Ma si può forse provare una nuova torta e non fotografarla per il blog? Giammai! Così carico anche il minimo di attrezzatura indispensabile, determinata a sacrificare un’oretta prima del pranzo per fare almeno qualche scatto.
Tra l’altro, sono anni che sogno di usare un po’ delle porcellane della mamma per i set fotografici, invece che sfruttare fino allo sfinimento i miei quattro coccini, per cui la fantasia già vola alta, sognando scatti bellissimi e accattivanti.
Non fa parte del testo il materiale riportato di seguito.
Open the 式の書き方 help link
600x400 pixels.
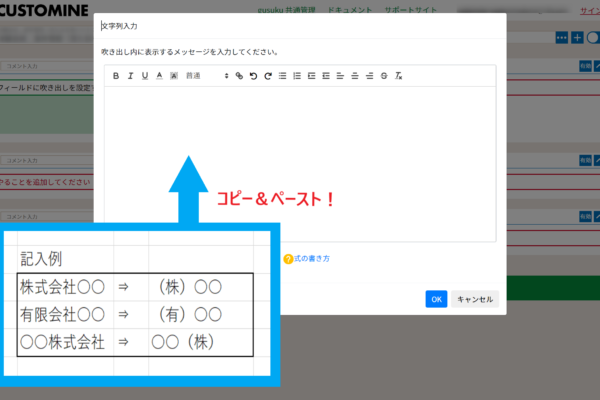pyautogui.click(x=311, y=259)
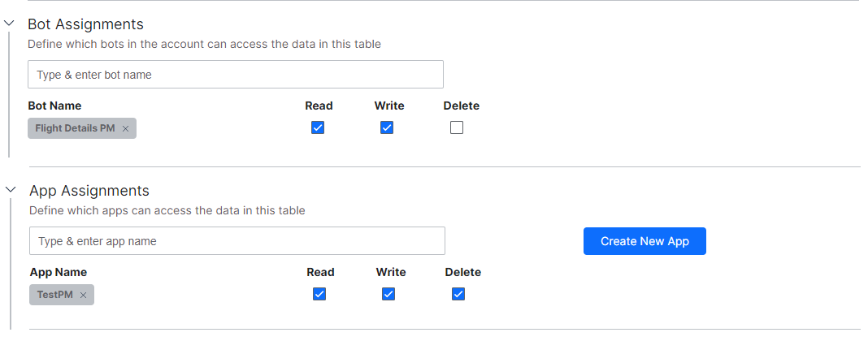Focus the app name input field
Image resolution: width=868 pixels, height=341 pixels.
(x=237, y=241)
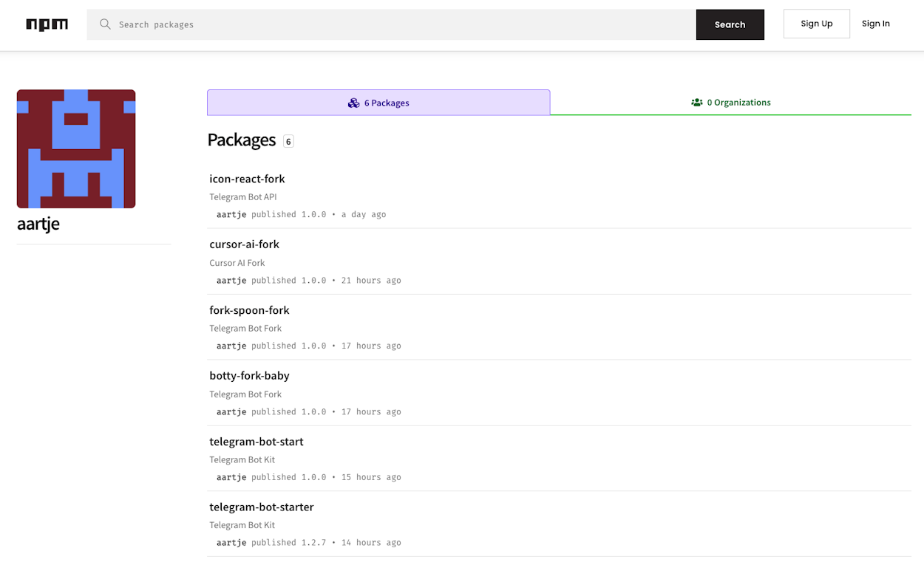924x565 pixels.
Task: Switch to the Packages tab
Action: click(378, 103)
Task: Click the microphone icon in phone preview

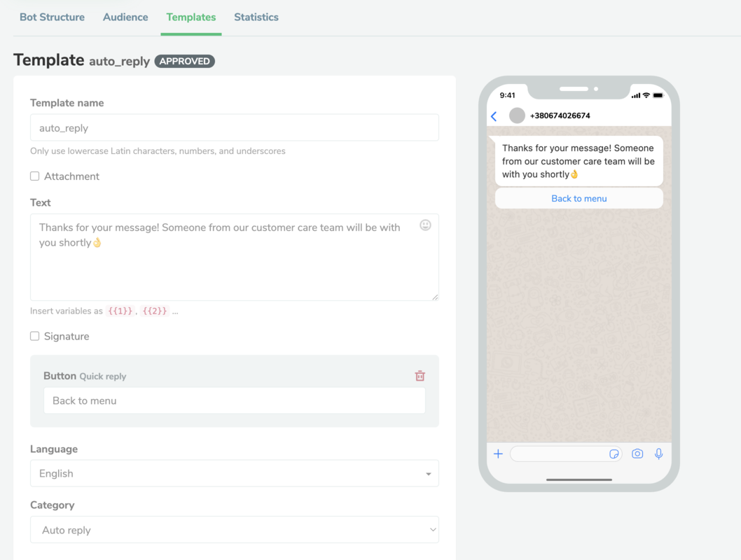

Ovviamente, arriviamo in ritardo sulla tabella di marcia. Un rapido saluto e inizio subito ad allestire il set che avevo in mente dalla sera precedente.
Comprensibilmente, i miei genitori volevano chiacchierare un po’, il bassotto pretendeva di avere una parte attiva nello shooting e R. –  desideroso di aiutarmi nella mia impresa –  mi osservava con circospezione, cercando di capire come rendersi utile.
Oltre a questo, c’erano il 50 mm nuovo di zecca con il quale non mi raccapezzo ancora per niente, la luce di un ambiente del tutto nuovo e la leggera pressione psicologica di sapere che tutti aspettavano me per il pranzo. Atmosfera distesa, insomma.

Scatto sotto agli sguardi cauti e incuriositi di mamma e babbo, che ogni tanto fanno capolino dalla cucina, non pensando  che “ci volesse così tanto” a fare una foto (e meno male che ho scattato nella metà del tempo che impiego di solito!). Seguono sguardi ancor più interdetti e incuriositi nell’osservazione dell’allestimento del set, tentativi di aiutare accendendo la luce del salotto (NO!!) e, infine, ritorno in cucina con filosofica rassegnazione per questa figlia così particulier.

Risultato: ansia a palla, pranzo ritardato e foto insoddisfacenti.

In compenso, le ore trascorse insieme sono state più piacevoli che mai, tra chiacchiere, risate, racconti  e cose buone da mangiare. E la torta? Era buonissima.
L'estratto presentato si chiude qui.